À fuga em massa dos presos do B13 e aos assassinatos em série somou-se a disseminação, pelo aplicativo WhatsApp, de um suposto “salve” atribuído ao CV orientando os moradores da capital a não saírem de casa. “Estamos passando pra avisa[r] a todos os moradores de rio branco não saia de suas casas hoje a guerra começou não somos de matar inocente Quem vem de ônibus muito cuidado Rio branco vai fica pequeno no dia de hoje por isso estamos dando toque de recolher a todos para que inocente mais morra nessa guerra. A partir das 19:00 a guerra começa contra os alemão”, informava o “aviso geral”.
Resultado: passava um pouco das 21 horas da segunda-feira, 20 de janeiro, e Rio Branco, com 407 mil habitantes, parecia uma cidade fantasma. Do Centro às áreas mais nobres, todos os imóveis estavam com as portas e janelas trancadas. De nada adiantou a Secretaria de Segurança Pública divulgar nota pedindo para que a população desconsiderasse o toque de recolher, informando que o policiamento havia sido reforçado na capital. Nem a divulgação de um segundo “salve”, cuja autoria foi assumida pelo CV, negando ter sido o autor da mensagem anterior.
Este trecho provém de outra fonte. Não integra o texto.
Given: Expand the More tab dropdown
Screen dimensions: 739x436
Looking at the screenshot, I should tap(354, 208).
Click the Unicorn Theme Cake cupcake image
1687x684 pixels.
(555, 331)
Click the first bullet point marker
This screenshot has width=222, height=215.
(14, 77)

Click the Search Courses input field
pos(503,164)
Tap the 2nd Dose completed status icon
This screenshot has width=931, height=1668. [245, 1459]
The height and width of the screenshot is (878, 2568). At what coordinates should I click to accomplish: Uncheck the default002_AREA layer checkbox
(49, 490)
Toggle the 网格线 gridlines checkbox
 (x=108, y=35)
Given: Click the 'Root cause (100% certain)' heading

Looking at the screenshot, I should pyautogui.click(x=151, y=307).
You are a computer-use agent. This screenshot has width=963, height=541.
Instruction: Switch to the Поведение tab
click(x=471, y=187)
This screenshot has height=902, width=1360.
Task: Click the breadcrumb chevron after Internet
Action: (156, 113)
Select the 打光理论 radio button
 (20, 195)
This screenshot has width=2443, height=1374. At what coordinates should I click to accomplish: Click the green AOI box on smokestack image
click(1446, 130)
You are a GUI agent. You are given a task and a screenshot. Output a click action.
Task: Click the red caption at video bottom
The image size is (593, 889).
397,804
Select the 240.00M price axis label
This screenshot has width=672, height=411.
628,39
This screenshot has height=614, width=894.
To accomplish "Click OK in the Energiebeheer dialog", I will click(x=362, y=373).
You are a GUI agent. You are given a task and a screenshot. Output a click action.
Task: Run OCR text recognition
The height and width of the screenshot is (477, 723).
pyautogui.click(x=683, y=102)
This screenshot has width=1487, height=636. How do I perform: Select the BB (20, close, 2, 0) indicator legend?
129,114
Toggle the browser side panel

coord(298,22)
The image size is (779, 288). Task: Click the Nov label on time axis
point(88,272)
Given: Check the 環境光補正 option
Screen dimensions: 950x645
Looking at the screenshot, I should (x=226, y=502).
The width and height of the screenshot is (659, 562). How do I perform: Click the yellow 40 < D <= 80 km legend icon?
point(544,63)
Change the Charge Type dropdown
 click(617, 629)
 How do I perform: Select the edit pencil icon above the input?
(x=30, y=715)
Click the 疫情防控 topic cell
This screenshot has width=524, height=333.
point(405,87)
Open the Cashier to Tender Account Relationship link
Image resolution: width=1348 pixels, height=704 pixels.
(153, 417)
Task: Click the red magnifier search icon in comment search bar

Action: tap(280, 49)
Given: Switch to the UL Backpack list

Policiais ouvidos pela reportagem afirmam que a facção carioca já tem o domínio de quase 90% do território acriano. O auge desta conquista ocorreu no fim do ano passado, quando o CV anunciou a tomada de Cruzeiro do Sul, a segunda maior cidade do Acre. O município está na fronteira com o Peru, onde nascem os rios que cruzam a região. É na selva amazônica peruana onde se encontram os maiores laboratórios para a produção de cocaína. No meio da floresta também estão os acampamentos do CV que recebem e distribuem a droga peruana. Comunidades ribeirinhas e indígenas passaram a conviver com estes novos moradores da floresta. O governador Cameli é entusiasta da construção de uma rodovia ligando Cruzeiro do Sul à cidade peruana de Pucallpa. Se sair do papel, certamente a estrada facilitará o escoamento da cocaína pelo Comando Vermelho.
Em dezembro, a piauí mostrou o domínio do CV sob a cidade de Tarauacá, a meio caminho entre Rio Branco e Cruzeiro do Sul, o que levou centenas de jovens membros do B13 (PCC) a “aceitar Jesus como o Senhor de suas vidas” em uma igreja evangélica da cidade ou passar para o CV. Era a única maneira de saírem vivos do conflito iminente – que, diante da rendição da facção minoritária, acabou não ocorrendo.
Até terça-feira (28), pelo menos nove presos haviam sido recapturados e dezessete seguiam foragidos. Em 2018, Cameli e Rocha tinham como uma das principais bandeiras de campanha acabar com a crise na segurança, prometendo “devolver a paz para a sociedade”. Em um dos programas eleitorais – ressuscitado agora – Major Rocha afirmava que iria dar um “choque de segurança”. “Já nos primeiros meses a população vai sentir a diferença”, dizia o então candidato a vice.
Uma semana após a fuga em massa na penitenciária de Rio Branco, os 1 912 presos que permaneceram no local cumprindo pena no regime fechado iniciaram uma greve de fome em protesto contra a redução do horário de visitas e a retirada de aparelhos de tevê, ventiladores e geladeiras das celas. Nas negociações, o governo decidiu atender apenas a reivindicação de melhorar o serviço de atendimento médico aos presos. A greve de fome foi encerrada.